At the top, a bar chart displays the probability for each gesture class, updated every frame from predictions_raw. Each class the model recognizes gets its own bar, and the strongest prediction is highlighted in green.

Below that, the prediction panel shows the current predicted class along with a confidence bar. Underneath, there's a voting history from prediction_buffer, which stores the last 10 frame-by-frame predictions as small bars, so you can see the decision forming over time. A word only gets confirmed once the confidence stays above 85% across that buffer.

class probabilities + prediction
tracking demo

Body & hand tracking in motion

A walkthrough of the pipeline tracking hands and body in real time, moving around, changing distance, and staying locked on.

Behind the build, challenges & learnings

Consistent landmark normalization

Hand size and distance from the camera kept skewing predictions. I normalized every landmark relative to the wrist and overall hand size, so the same gesture looks the same to the model whether the hand is close or far.

Eliminating prediction flicker

Frame-by-frame predictions jittered between similar classes. A 10-frame majority vote buffer cleaned it up without adding noticeable lag, words only get spoken once confidence stays above 85% across the buffer.

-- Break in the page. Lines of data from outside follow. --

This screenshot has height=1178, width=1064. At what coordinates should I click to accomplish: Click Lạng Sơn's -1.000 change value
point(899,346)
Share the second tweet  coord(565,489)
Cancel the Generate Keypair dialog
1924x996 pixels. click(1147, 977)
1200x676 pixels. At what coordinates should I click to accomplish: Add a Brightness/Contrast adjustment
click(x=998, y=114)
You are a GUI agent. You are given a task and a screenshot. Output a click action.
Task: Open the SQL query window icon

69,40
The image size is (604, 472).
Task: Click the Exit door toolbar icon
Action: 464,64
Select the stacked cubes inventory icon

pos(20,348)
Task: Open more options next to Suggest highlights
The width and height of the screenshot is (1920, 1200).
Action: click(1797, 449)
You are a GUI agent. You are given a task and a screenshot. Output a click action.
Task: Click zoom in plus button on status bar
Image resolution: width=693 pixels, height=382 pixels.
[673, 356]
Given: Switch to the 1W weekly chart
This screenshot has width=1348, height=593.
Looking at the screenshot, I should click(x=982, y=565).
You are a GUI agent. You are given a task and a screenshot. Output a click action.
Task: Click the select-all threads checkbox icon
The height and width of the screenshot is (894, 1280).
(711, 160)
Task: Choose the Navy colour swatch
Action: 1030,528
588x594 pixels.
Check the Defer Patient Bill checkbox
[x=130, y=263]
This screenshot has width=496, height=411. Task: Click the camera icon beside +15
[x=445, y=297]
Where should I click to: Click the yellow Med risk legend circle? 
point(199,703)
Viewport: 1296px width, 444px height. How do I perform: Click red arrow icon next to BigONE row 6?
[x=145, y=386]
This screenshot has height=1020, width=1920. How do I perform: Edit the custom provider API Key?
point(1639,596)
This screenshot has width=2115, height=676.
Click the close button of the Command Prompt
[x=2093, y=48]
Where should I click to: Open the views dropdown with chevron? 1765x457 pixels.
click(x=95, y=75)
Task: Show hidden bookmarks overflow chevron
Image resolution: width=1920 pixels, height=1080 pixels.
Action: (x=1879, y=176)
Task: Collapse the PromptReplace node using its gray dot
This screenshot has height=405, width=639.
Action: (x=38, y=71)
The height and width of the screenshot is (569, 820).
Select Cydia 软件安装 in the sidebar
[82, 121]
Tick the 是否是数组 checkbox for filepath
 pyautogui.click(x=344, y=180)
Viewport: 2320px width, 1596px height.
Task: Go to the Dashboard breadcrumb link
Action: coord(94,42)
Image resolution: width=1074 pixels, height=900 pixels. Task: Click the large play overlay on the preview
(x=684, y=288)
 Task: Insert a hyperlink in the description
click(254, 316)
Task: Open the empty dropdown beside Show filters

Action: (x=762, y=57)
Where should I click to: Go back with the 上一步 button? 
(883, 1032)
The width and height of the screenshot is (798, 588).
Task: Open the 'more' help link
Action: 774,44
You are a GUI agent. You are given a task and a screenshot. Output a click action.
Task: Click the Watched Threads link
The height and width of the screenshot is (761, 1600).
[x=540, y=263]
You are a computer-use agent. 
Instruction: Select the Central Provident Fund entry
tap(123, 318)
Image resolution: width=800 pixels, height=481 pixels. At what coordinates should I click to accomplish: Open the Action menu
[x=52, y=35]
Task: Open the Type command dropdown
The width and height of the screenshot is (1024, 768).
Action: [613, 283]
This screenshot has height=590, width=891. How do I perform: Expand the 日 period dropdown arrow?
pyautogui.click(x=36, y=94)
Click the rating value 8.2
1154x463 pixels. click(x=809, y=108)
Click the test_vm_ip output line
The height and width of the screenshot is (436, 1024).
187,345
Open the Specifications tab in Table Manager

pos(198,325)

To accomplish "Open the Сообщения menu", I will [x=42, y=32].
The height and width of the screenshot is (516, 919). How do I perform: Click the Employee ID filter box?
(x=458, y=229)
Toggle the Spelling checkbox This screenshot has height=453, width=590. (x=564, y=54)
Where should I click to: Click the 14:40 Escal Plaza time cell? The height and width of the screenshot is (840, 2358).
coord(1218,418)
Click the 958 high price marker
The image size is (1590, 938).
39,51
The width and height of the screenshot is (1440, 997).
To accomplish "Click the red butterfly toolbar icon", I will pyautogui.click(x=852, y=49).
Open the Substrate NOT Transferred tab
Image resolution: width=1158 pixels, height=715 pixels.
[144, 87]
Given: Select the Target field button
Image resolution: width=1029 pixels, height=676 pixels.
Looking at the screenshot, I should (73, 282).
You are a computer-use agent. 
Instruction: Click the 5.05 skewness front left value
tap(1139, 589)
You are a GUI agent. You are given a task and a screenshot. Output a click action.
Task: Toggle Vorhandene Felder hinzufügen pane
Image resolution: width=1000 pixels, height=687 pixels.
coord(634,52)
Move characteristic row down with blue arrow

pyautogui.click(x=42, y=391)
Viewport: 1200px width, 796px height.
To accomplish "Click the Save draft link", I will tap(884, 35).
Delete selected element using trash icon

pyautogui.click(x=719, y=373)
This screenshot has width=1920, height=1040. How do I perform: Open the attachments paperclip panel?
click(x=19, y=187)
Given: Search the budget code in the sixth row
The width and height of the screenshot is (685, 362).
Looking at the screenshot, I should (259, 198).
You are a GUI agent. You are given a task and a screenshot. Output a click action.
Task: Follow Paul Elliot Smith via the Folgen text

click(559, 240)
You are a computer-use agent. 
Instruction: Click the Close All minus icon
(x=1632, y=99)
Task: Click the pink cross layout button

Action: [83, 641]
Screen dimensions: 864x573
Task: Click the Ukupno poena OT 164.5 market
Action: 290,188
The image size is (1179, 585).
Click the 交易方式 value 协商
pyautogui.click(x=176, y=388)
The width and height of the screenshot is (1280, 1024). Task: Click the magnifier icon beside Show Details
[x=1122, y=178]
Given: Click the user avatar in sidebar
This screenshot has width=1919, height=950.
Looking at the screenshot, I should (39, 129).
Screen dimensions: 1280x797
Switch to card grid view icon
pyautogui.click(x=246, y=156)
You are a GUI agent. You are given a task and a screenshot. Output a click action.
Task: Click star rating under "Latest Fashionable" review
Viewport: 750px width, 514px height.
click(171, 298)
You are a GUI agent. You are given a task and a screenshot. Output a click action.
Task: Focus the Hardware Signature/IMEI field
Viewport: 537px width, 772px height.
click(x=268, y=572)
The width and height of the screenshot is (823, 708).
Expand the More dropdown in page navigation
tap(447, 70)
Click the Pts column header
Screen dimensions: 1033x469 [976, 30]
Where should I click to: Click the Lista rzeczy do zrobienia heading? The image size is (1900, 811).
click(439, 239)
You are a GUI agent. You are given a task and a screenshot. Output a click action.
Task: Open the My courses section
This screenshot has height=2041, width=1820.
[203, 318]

Two-hand input with stable slots

MediaPipe doesn't guarantee which hand is hand 1 vs hand 2 between frames. I added consistent slot assignment so each hand keeps its identity across the whole sequence.

Body-relative positioning

The same handshape can mean different things at chest vs head height. Pose landmarks (nose + shoulders) feed the model spatial context so it can tell those signs apart.

Tech stack

Model

Python / TensorFlow / Dense Neural Network / MediaPipe

Input pipeline

OpenCV / MediaPipe Hands / MediaPipe Pose

Output

pyttsx3 / Real-time OpenCV dashboard

Trained locally on self-collected gesture data. MediaPipe handles landmark extraction, a custom dense network handles classification, and pyttsx3 handles speech output, all running in a single real-time loop at webcam framerate.

Summary

Sign Language Translator AI shows how landmark-based ML, careful normalization, and small UX decisions (a smoothing buffer, a confidence threshold, a clear dashboard) combine into a fast, accessible communication tool.